[Registros de dados coletados]
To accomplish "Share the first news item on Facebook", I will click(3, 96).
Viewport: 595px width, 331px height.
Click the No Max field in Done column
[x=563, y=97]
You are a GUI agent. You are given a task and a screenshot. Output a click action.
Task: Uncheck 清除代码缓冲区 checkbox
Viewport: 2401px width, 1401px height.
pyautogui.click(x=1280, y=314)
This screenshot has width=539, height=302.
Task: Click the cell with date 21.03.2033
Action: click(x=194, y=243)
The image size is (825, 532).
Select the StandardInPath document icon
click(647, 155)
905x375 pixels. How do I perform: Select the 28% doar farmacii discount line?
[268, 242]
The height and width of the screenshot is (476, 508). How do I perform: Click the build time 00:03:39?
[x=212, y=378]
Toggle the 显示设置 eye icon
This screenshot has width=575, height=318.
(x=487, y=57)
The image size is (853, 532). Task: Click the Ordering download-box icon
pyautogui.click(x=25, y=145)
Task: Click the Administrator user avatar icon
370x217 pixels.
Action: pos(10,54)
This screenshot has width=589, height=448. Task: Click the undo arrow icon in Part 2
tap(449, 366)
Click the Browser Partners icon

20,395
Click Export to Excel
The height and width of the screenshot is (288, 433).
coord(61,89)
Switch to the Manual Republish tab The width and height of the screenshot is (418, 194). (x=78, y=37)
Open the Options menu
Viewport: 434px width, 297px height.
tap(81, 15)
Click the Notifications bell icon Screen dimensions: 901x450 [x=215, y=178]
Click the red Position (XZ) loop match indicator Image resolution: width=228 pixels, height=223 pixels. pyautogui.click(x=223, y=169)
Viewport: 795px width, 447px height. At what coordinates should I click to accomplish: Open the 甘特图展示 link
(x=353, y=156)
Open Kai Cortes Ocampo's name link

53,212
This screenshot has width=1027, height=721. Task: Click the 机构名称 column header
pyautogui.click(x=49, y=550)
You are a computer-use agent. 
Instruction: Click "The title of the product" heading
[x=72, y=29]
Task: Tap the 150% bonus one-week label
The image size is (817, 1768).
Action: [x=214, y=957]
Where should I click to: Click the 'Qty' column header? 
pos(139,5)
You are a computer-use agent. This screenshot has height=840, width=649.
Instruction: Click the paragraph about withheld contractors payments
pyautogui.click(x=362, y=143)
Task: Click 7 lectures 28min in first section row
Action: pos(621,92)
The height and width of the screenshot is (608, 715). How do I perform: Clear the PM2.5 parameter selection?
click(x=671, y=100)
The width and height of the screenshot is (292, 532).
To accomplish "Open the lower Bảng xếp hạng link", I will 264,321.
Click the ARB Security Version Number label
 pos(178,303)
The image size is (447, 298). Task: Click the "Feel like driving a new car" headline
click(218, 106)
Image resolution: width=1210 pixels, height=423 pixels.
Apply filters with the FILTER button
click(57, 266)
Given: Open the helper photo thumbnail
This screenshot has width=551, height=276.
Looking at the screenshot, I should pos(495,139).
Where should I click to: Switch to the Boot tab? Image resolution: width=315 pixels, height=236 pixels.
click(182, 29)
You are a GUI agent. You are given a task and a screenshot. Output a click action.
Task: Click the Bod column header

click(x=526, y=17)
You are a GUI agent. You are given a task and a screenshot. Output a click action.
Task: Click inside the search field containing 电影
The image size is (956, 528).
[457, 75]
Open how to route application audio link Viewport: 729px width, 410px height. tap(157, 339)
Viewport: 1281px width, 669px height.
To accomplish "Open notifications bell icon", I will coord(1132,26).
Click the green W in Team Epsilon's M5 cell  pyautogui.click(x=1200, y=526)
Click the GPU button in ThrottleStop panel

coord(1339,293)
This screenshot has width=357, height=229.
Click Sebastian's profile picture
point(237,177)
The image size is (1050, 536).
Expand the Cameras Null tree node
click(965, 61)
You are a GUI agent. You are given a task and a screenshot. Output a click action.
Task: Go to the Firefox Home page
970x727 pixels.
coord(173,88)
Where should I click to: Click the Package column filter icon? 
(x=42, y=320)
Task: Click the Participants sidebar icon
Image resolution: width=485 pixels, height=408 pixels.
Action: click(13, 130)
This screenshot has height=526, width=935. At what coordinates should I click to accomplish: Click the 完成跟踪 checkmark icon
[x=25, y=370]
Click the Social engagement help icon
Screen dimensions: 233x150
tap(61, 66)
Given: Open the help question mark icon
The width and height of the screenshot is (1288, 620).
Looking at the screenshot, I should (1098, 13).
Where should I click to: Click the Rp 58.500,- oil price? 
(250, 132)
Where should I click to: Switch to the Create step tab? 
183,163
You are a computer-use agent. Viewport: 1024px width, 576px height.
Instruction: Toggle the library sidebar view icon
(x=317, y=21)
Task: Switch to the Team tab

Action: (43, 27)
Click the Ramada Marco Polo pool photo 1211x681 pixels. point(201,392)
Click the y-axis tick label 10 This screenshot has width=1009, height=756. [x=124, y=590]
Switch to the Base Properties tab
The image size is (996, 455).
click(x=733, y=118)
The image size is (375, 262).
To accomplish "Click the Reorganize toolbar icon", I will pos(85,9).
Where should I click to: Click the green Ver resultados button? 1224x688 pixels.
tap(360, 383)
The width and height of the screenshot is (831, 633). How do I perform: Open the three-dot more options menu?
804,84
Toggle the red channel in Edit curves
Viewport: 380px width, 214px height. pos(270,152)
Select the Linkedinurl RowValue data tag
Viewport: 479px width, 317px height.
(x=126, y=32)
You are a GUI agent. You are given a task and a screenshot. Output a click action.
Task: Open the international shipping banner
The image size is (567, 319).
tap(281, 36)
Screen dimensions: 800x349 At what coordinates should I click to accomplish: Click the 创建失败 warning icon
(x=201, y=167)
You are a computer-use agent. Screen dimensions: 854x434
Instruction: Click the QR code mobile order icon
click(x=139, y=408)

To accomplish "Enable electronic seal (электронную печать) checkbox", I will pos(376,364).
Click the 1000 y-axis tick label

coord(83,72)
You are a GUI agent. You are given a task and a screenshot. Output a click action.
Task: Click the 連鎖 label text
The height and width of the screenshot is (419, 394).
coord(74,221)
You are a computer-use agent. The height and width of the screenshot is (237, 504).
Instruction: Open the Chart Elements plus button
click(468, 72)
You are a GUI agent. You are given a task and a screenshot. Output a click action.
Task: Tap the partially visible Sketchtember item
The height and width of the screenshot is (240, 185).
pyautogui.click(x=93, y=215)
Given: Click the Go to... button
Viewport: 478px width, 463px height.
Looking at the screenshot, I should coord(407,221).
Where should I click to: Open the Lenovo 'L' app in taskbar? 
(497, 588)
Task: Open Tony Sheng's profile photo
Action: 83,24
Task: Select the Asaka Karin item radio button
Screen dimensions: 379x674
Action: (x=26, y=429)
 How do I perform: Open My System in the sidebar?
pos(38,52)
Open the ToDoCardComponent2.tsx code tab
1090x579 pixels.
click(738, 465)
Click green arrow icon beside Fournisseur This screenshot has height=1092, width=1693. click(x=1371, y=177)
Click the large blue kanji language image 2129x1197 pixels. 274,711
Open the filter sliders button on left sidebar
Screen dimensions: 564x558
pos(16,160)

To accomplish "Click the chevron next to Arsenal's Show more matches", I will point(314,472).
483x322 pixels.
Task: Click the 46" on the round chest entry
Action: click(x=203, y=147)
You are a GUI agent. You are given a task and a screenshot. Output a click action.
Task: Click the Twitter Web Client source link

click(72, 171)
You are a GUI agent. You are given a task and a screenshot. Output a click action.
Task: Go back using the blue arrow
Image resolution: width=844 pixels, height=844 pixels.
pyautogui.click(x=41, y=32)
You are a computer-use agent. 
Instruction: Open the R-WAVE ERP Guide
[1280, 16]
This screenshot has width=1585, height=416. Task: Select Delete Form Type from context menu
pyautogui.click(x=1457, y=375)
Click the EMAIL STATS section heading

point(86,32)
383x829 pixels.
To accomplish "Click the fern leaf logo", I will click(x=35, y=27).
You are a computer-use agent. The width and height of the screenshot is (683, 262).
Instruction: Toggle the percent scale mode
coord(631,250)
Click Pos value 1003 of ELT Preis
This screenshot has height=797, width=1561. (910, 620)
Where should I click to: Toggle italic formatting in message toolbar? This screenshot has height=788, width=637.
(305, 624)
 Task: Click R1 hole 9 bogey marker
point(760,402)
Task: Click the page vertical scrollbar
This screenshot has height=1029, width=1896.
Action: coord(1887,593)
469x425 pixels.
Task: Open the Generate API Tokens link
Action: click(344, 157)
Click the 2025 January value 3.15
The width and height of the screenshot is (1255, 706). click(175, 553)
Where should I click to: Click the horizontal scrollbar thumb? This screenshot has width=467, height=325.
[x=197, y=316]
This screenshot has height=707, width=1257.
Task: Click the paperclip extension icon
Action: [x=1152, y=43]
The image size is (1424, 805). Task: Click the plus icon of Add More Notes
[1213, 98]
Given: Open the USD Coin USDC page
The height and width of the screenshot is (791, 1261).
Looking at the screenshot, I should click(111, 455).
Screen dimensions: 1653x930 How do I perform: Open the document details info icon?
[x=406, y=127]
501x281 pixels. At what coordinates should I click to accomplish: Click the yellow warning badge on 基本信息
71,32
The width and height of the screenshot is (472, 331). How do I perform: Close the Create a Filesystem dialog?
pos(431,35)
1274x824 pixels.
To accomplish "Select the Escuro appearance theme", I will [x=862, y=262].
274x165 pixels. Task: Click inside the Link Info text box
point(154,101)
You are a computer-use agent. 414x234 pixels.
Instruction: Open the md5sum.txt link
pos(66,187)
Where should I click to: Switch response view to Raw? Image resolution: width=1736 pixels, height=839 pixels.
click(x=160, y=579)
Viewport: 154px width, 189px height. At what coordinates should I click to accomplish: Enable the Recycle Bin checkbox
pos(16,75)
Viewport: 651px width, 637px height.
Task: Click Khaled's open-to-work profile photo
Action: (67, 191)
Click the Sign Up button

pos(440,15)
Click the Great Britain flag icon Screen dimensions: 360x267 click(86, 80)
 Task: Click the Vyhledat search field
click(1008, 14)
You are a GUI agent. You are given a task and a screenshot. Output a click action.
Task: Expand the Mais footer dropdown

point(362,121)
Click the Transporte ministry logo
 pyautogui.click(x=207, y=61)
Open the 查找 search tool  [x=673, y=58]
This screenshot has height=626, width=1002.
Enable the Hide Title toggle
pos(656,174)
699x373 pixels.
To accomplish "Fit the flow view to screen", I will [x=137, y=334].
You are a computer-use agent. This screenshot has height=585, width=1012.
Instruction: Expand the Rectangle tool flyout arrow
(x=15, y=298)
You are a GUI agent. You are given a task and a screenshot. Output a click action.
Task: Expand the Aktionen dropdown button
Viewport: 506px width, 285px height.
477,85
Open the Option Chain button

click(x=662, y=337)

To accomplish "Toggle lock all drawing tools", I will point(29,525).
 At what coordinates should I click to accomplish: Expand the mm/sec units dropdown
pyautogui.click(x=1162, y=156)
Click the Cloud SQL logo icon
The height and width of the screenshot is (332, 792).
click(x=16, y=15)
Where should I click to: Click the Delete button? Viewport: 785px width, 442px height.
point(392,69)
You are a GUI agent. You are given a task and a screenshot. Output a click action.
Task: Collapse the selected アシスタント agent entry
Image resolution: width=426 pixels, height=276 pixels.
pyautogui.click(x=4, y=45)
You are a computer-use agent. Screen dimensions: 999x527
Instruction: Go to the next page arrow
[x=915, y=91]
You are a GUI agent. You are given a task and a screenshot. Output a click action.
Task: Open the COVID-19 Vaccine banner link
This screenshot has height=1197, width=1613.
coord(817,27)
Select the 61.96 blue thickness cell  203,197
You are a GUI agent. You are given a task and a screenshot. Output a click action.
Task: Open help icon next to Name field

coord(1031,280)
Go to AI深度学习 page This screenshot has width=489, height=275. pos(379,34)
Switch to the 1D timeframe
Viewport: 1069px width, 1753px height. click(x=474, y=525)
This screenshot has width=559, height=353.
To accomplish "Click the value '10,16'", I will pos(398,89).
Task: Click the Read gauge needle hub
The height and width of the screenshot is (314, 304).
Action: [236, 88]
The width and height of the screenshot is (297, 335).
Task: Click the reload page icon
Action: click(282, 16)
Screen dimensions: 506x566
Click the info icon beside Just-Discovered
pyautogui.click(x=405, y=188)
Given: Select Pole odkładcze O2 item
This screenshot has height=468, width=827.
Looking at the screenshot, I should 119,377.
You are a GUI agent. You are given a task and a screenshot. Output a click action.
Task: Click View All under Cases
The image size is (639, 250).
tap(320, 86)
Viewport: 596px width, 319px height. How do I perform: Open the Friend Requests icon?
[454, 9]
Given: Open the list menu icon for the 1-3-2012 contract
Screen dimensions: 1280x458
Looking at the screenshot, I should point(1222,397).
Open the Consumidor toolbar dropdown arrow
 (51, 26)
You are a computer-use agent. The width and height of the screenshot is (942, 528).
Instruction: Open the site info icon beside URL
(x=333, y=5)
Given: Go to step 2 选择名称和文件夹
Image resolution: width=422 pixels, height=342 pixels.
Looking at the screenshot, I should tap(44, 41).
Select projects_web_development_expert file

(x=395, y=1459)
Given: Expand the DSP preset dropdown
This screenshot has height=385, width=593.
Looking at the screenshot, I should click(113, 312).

* _TRABALHO PEDIDO_:
Transforme em uma tabela Markdown, com as colunas Número e Linha da listagem, tudo o que vai da linha que contém "Where should I click to: Click the Delete" até a linha que contém "Looking at the screenshot, I should 119,377.", incluindo as duas. Numere as linhas em sequência e deixe de fora as que estiverem em branco.

* _RESPOSTA AO EXERCÍCIO_:
| Número | Linha da listagem |
|---|---|
| 1 | Where should I click to: Click the Delete button? Viewport: 785px width, 442px height. |
| 2 | point(392,69) |
| 3 | You are a GUI agent. You are given a task and a screenshot. Output a click action. |
| 4 | Task: Collapse the selected アシスタント agent entry |
| 5 | Image resolution: width=426 pixels, height=276 pixels. |
| 6 | pyautogui.click(x=4, y=45) |
| 7 | You are a computer-use agent. Screen dimensions: 999x527 |
| 8 | Instruction: Go to the next page arrow |
| 9 | [x=915, y=91] |
| 10 | You are a GUI agent. You are given a task and a screenshot. Output a click action. |
| 11 | Task: Open the COVID-19 Vaccine banner link |
| 12 | This screenshot has height=1197, width=1613. |
| 13 | coord(817,27) |
| 14 | Select the 61.96 blue thickness cell  203,197 |
| 15 | You are a GUI agent. You are given a task and a screenshot. Output a click action. |
| 16 | Task: Open help icon next to Name field |
| 17 | coord(1031,280) |
| 18 | Go to AI深度学习 page This screenshot has width=489, height=275. pos(379,34) |
| 19 | Switch to the 1D timeframe |
| 20 | Viewport: 1069px width, 1753px height. click(x=474, y=525) |
| 21 | This screenshot has width=559, height=353. |
| 22 | To accomplish "Click the value '10,16'", I will pos(398,89). |
| 23 | Task: Click the Read gauge needle hub |
| 24 | The height and width of the screenshot is (314, 304). |
| 25 | Action: [236, 88] |
| 26 | The width and height of the screenshot is (297, 335). |
| 27 | Task: Click the reload page icon |
| 28 | Action: click(282, 16) |
| 29 | Screen dimensions: 506x566 |
| 30 | Click the info icon beside Just-Discovered |
| 31 | pyautogui.click(x=405, y=188) |
| 32 | Given: Select Pole odkładcze O2 item |
| 33 | This screenshot has height=468, width=827. |
| 34 | Looking at the screenshot, I should 119,377. |